School adopts speech rights after getting sued by professor

 April 27, 2024

This story was originally published by the WND News Center.

A school has decided to adopt a standard for free speech after it fired a professor and got sued.

It also compensates the professor.

The details of the case come from the ADF, which worked on the case involving the North Carolina Governor's School and respected English professor David Phillips.

He had spoken out about the harms of the racially divisive schemes adopted by the school, concepts like critical race theory which teaches America is racist and that to get rid of racism more racism is needed.

The school then fired him, "without any explanation," the ADF said.

His resulting lawsuit now has been settled, the ADF said.

"As dictated by the settlement agreement, the North Carolina Governor’s School has paid Dr. David Phillips approximately four years of his annual stipend and adopted a policy to respect faculty free speech in its elective seminars—like the ones Phillips gave shortly before he was fired," the ADF said.

The school now promises to give faculty members "the freedom and responsibility to craft academic and intellectual experiences that reflect their unique viewpoints and expertise."

ADF spokesman Hal Frampton explained, "Teachers shouldn’t be fired for fostering intellectual diversity on campus. A good education includes providing students with a wide range of differing viewpoints to explore.

"Dr. Phillips was beloved, respected, and well-regarded by both students and faculty as an advocate for students who felt that their voices weren’t being heard and their perspectives weren’t welcomed at the Governor’s School. We’re pleased to favorably settle this case on his behalf. Now, the Governor’s School’s policy rightly respects teachers’ freedom of speech, which greatly benefits all students and families."

Phillips had spent eight summers teaching at the residential summer program for talented high school seniors. His comments repeatedly took issue with the racist CRT teachings.
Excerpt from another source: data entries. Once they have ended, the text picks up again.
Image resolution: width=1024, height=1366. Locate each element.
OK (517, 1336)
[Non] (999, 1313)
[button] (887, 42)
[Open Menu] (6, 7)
"A group of students and staff members reacted with open hostility, referencing race, gender, sexual orientation, and religion in their comments and questions. Despite the hostility, Phillips stayed long after the conclusion of each lecture to answer questions, even offering to meet with students later for further discussion. The day after Phillips’ third optional seminar, the Governor’s School fired him without warning or explanation," the ADF said.